Over the next few weeks I noticed he was extending his dog walking route to it's previous length, standing straighter and often walking more briskly.
So all in all I am glad word did get around a bit and I was able to talk to him. And rather sad there are so many doom mongers about. We all know PD is not good news but that's no reason for people to go around scaring the living daylights out of folk.
I've had the usual 'but you look so well!' line. Or 'that's the most miserable disease!' Great, thanks for that, I'll continue with my day happily shall I?
People try to be kind but sometimes don't know the right thing to say.
Hi everyone...As some of you know its my husband with PD.
Diagnoised a year ago nearly. Very few people know and the ones who do either ignore it or make flippant remarks like "its only a bit of shaking" someone said because I work in care that "you will be ok cos your a carer already!"
It definately is the elephant in room....
My Husbands PD is very noticable now and he struggles with lots of things.
He has a very heavy manual job. He work colleagues are all younger and spend half their days on the phones on facebook etc. My Husband is old school and works hard therefore he gets lots of work put on him because the younger ones are lazy.
HR know about his PD due to his job involving driving,as does his direct manager.
In all the time he has had PD not ONCE has HR risk assessed him or asked how he is!
So he has decided on 18th August its a year since diagnosis,he is going to "come out" to everyone because of work. He is also going to ask to cut his hours at work.We are in the process of trying to get some help from the local PD nurse as he has not seen her since last November! Despite voice mails being left! If that fails we are off to see our GP for a supporting letter for him to take to work....

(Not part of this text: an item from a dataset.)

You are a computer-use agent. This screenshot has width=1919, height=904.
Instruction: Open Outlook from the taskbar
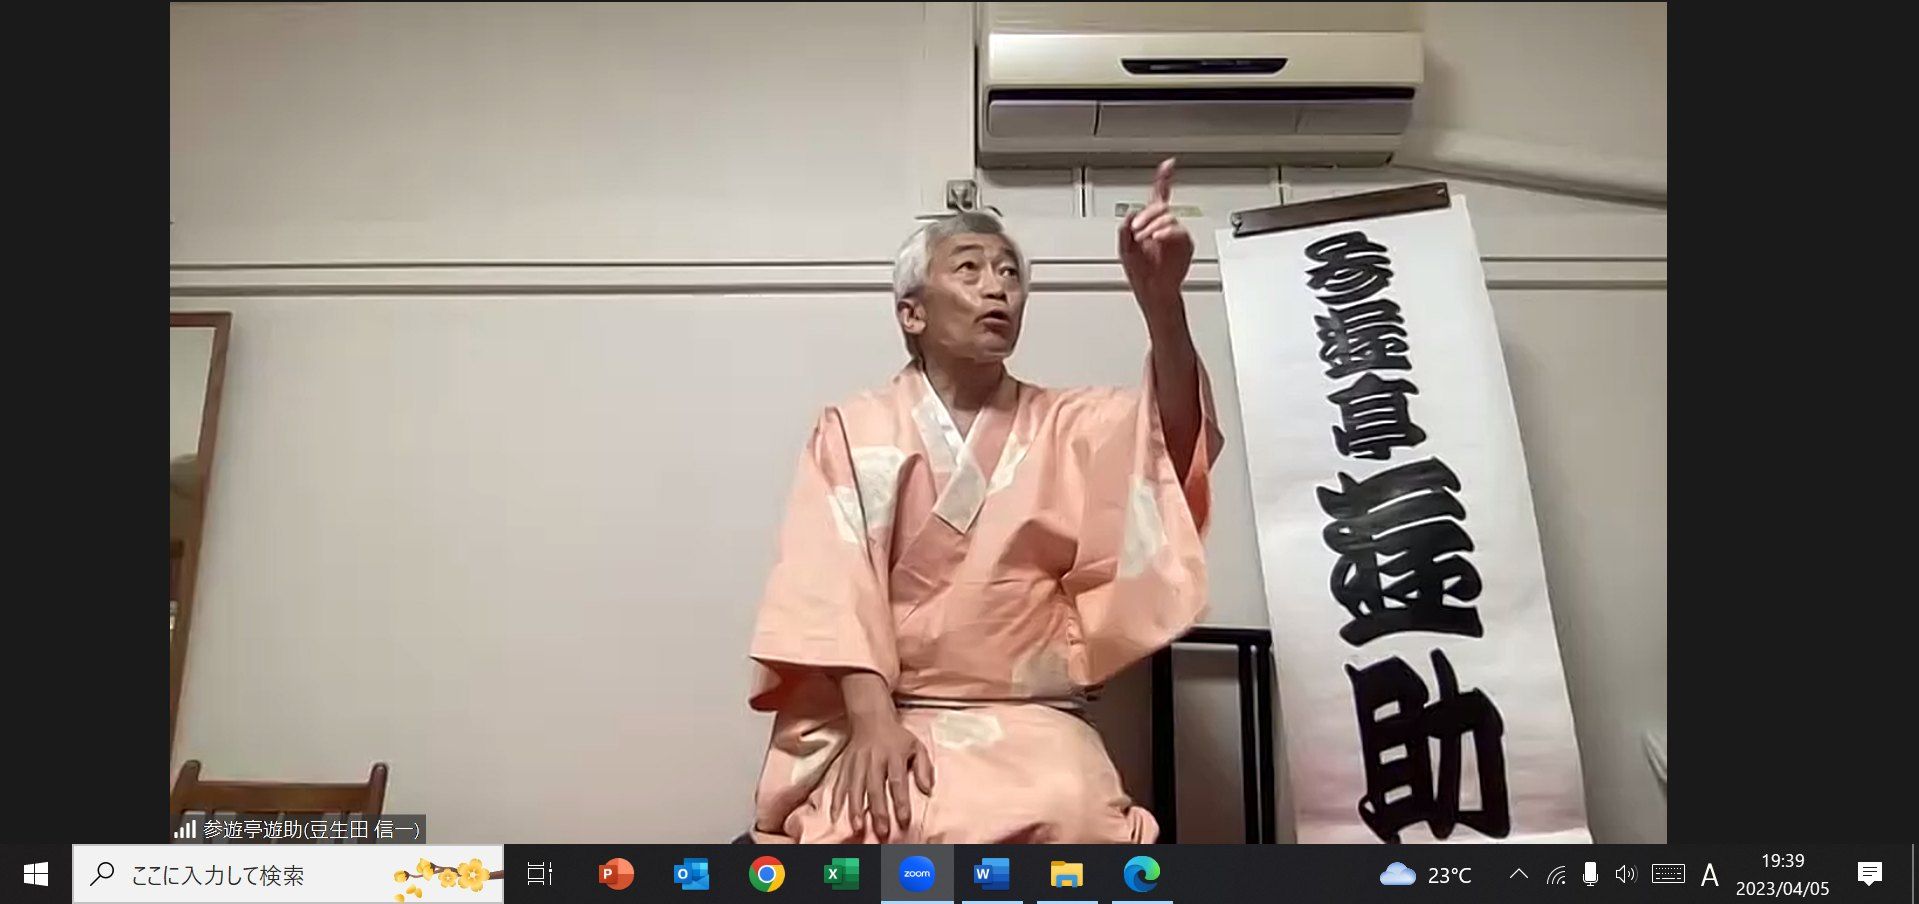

So I will let you know what the reaction is from people....
Good Luck Babesbrown,
It's the right thing to do, telling everyone can be hard but hiding symptoms is even harder and stressful. It's a pity your PD nurse isn't more on the ball.
Cutting his hours can only help his symptoms. You said his PD is more noticeable and that may or may not be because he's overdoing it. I find if I'm stressed or tired I can hardly function but when I've done a class or given myself some time out, I feel so much better.
Wishing you both well.
Sorry to hear how your husband is struggling just now. I think a lot of people think PD is just a bit of shaking. Tiredness and stress definitely does exacerbate the symptoms. As you say being a hard worker people do expect you to keep going whatever.
But it's not something you can "work through" like a cold. You just get more tired and start making mistakes, which adds to the stress - (and bad temper in my case, which was not fair on my poor husband as we worked together)
I had to learn when to stop for a break; it's not a sign of weakness. Sometimes a short break is sufficient, other times you just have to pack it in for the day. It hard to accept at first but it does help - and there's always tomorrow, when with luck you'll feel rested and ready for another go.
When you have PD you can pretty much recognise the symptoms in other people but before I had DBS done I would make light of it and take the mickey out of myself to put people at ease. In fact although I still have the Dystonic tremor I still poke fun at myself. Yes, I have side issues, everyone does and everyone is different but we take things one day at a time, some are good, some are bad but we strive on.